C’est une photo de famille étrange où les absents sont plus présents que les vivants, morceaux épars d’un grand tout, à reconstituer. Tradition chez les Boltanski que cette habitude de réécrire, voire d’écrire tout court, une histoire familiale entremêlée à l’Histoire avec sa grande hache.
« Taudis », « chambre de torture », « parc d’attraction », La cache est un kaléidoscope, mais constitue avant tout la matrice où Christophe Boltanki a pris racine et s’est développé pour produire un édifice immense, celui de ses souvenir. Pourtant, une pirouette, et tout part en cacahuète…
Texte paru le 26/05/2016 dans le Progrès de Lyon
dans le cadre des dixièmes Assises du Roman
Le bortsch des Boltanski
Lorsqu’elle voulait faire plaisir, elle descendait tôt le matin dans la cuisine et se mettait aux fourneaux. Dressée sur ses pattes chancelantes, arcboutée au-dessus du buffet, elle évidait et farcissait des poivrons, grillait des aubergines sur la flamme de la gazinière, détachait au couteau leur peau calcinée, mélangeait leur chair confite à des oignons crus. Elle mettait des concombres à dégorger, les plongeait dans la crème épaisse. Elle malaxait, roulait des boulettes de viande dans de l’oeuf et de la chapelure, les jetait dans l’huile bouillante, puis les saupoudrait de paprika. Elle découpait et faisait revenir des foies de volaille. La cuisine s’emplissait d’odeurs d’ail, de pelures brûlées, de fritures. Ses murs résonnaient de bruits de hachoir et de noms bizarres : kacha, vareniki, pojarski, vatrouschka. Les grands jours, généralement le dimanche, elle préparait du bortsch. Une soupe de betteraves, de choux, de poitrine de boeuf qu’elle laissait mijoter la veille, dégraissait au petit matin et servait avec des pirojki, des pâtés briochés de chez Goldenberg. A la toute fin, elle ajoutait à son bouillon écarlate du sucre en poudre et un doigt de vinaigre, en dosant chaque ingrédient avec la méticulosité d’une laborantine. Le secret du bortsch réside dans un équilibre aigre-doux très précaire.
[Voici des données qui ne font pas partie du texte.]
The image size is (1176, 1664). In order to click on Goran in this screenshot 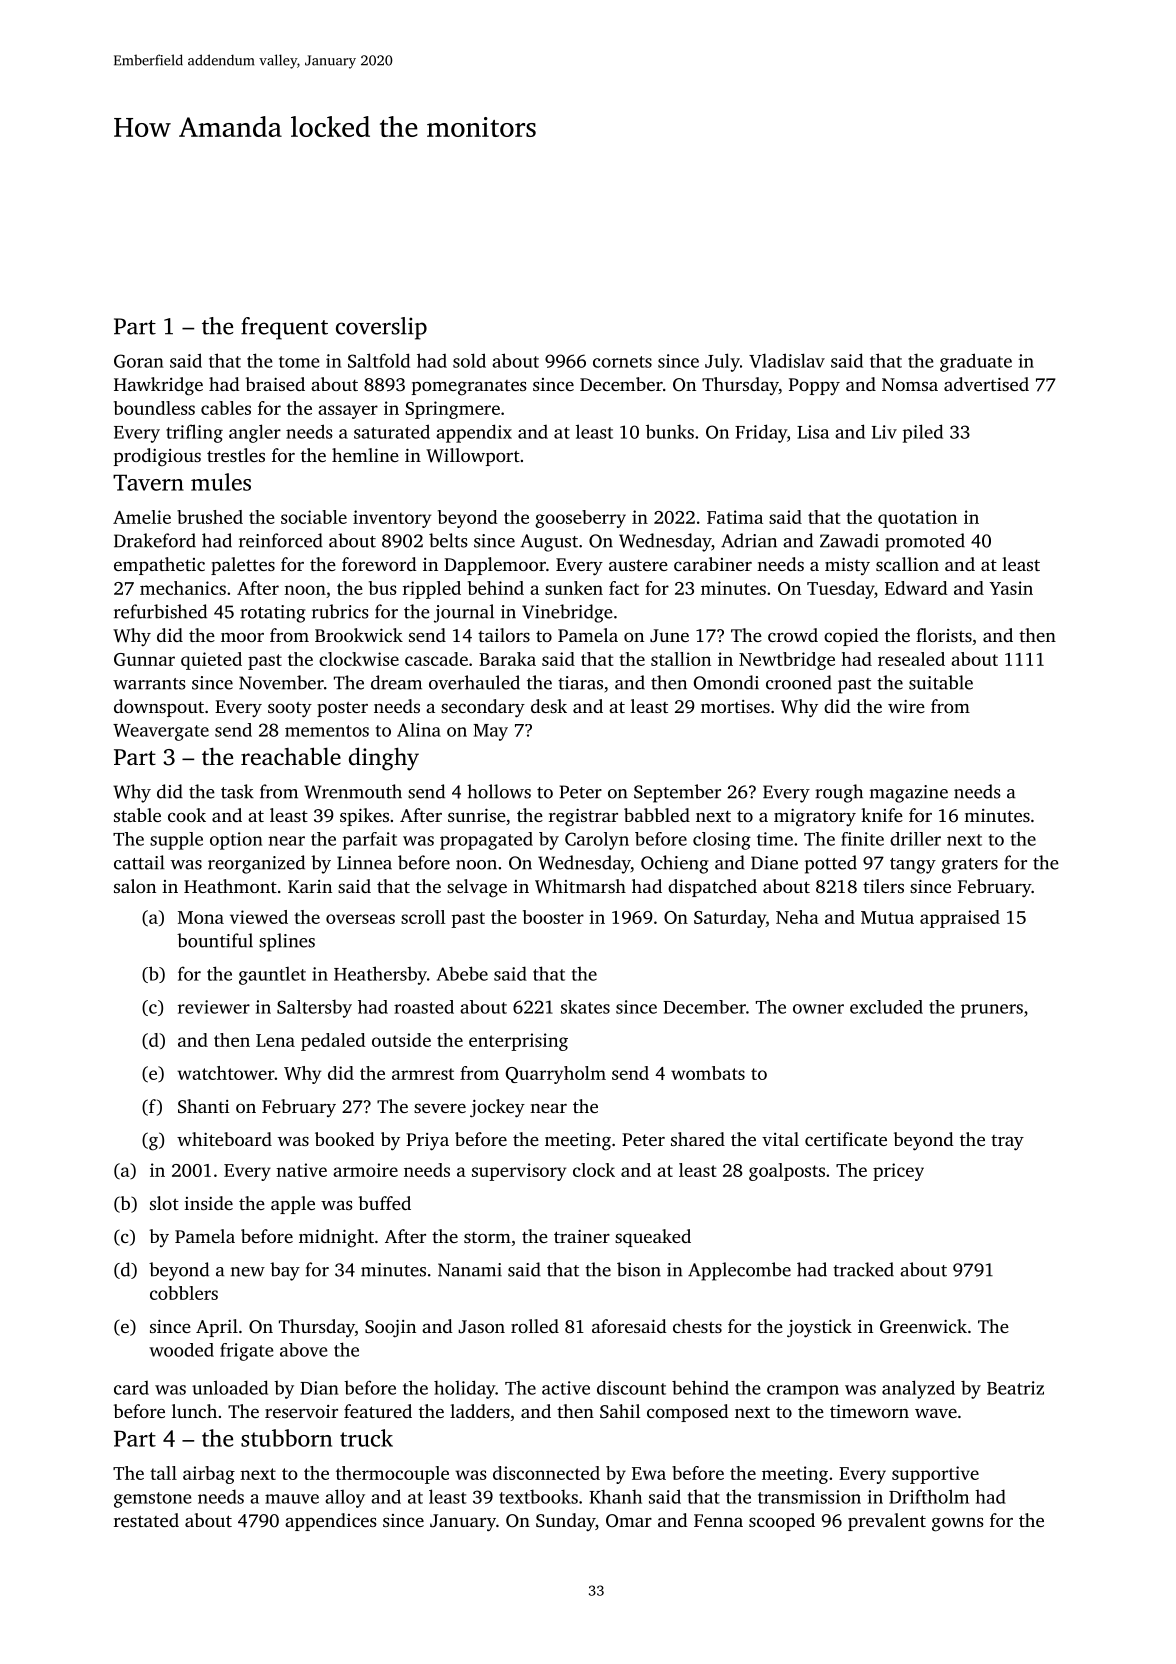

En signe de réjouissance, elle sortait alors ses plus belles assiettes, celles en porcelaine bleue. Les creuses pour la soupe, les plates pour la viande. Plus qu’un festin, elle nous offrait un passé. Elle nous reliait à une histoire qui n’était pas la sienne. Elle sacrifiait à un culte ancien dont elle avait adopté les rites. Elle accomplissait un genre d’eucharistie. Son potage roboratif au goût acidulé et à l’odeur de chou contenait consubstanciellement l’âme des Boltanski. En trois quatre cuillerées de potion magique, elle nous procurait des origines, un sentiment d’appartenance, sinon à une communauté, du moins à un modèle alimentaire, ce quelque chose qui permettait de revendiquer ou plutôt de justifier notre différence.